I will just mention it briefly here, as I know many SEOs out there will look at all those PLPs and go “omg this must be canonicalized..”. Well, of course. You need to ensure the technical structure, but that lies outside of this post though.
Analytics Part
In analytics Content Grouping gives us a good overview of performing or under-performing categories, content topics or other defined groups, where we can perform specific ABC Analysis (Acquisition, Behavior and Conversion Analysis) on these groups. You could call it macro analysis of the products.
Segmentation
Content Grouping can be used for segmentation (and audience) purposes. It allows you to segment audiences based on their interaction with different content groups, even groups of content groups.
Examples:
You could create a segment of users who have viewed a certain Product type, vendor or brand agnostic, seeing how they operate between brands and vendors.
You could create segment of users who viewed jackets, and see if the majority of their behavior interacts with other groups as well, in order to make bundle suggestions or “you might be interested in” -kind of personalizations.
Targeted Marketing
By understanding how different content groups perform, you can tailor your marketing efforts accordingly and use content groups as segments and retargeting audiences in Google Ads.
Extension of behavior modules
Some websites and e-commerce sites have modules that do create and analyze segments based on behavior. So you might say you dont need this. But using these as a foundation to create audiences for Google Ads, is a must do for any e-commerce owner. Not only, can you perform extra analysis on the registered behavior groups, but you can actually use it to gain insight or foundation for AB testing and experimentation purposes.
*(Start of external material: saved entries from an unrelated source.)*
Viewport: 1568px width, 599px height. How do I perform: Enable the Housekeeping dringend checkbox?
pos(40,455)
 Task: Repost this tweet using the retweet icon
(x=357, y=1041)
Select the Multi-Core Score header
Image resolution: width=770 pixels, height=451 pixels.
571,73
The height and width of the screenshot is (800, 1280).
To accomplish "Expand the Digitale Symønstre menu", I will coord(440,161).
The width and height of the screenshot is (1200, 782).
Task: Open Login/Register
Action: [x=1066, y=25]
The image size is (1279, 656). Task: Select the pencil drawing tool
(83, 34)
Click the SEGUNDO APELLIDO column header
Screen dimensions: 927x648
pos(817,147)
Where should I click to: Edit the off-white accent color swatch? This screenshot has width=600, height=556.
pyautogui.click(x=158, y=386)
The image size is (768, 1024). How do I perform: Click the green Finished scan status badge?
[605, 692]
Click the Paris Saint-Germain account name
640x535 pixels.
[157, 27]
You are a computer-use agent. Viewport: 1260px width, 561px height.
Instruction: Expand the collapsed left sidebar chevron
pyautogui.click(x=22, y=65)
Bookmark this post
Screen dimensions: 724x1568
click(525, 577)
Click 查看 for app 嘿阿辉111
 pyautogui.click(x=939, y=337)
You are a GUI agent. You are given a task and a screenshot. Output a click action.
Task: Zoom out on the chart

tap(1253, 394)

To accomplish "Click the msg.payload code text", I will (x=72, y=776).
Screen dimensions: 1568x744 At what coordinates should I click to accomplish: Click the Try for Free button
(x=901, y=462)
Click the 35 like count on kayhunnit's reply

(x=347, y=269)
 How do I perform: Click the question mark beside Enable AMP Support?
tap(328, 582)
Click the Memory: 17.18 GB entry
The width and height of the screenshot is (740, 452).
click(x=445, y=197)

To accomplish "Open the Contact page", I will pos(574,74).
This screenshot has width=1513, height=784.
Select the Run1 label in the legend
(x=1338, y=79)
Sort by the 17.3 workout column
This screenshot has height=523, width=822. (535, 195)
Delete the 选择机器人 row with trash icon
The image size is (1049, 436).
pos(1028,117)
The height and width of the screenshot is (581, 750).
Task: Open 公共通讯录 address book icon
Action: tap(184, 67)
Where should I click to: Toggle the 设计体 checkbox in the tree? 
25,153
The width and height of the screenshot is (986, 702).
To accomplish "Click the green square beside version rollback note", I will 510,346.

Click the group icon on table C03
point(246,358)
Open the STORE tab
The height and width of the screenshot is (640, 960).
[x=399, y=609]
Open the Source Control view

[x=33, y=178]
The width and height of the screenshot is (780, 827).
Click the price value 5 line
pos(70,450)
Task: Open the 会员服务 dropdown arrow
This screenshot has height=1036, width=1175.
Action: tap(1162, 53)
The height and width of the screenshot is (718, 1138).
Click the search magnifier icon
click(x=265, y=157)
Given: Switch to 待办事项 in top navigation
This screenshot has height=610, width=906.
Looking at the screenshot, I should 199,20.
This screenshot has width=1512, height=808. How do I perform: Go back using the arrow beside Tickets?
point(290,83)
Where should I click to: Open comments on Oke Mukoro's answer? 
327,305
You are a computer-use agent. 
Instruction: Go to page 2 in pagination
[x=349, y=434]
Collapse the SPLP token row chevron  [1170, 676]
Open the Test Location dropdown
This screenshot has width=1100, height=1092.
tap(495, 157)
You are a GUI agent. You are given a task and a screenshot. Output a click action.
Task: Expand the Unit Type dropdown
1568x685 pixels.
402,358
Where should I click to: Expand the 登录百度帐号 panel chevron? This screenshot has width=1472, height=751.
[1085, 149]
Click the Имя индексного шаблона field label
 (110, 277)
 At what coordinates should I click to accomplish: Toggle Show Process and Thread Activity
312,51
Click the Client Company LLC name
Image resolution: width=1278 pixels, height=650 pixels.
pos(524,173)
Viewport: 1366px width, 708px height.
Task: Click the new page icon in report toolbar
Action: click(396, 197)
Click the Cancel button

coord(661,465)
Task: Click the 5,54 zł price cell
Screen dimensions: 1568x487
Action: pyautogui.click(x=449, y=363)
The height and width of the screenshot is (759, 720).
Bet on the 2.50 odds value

For example, you might want to test two different page layouts for a group of product pages to see which one leads to higher conversions. By grouping these pages together, you can analyze the test results more easily and accurately.
Monitoring
Content grouping can also help you monitor the performance of different sections of your site. If a particular content group starts to perform poorly, it can alert you to potential issues that need to be addressed.
Plan before you do
I want this, you might say. Sure! But plan it first. What content do you want to group, and why. Always document configurations and additions to you SEO and Analytics, as this will be much easier to keep an overview on, for both existing and future stakeholders.
When done planning, you use GTM to implement it by using a Variable Configuration, a regex table and adding the rules for patterns and output.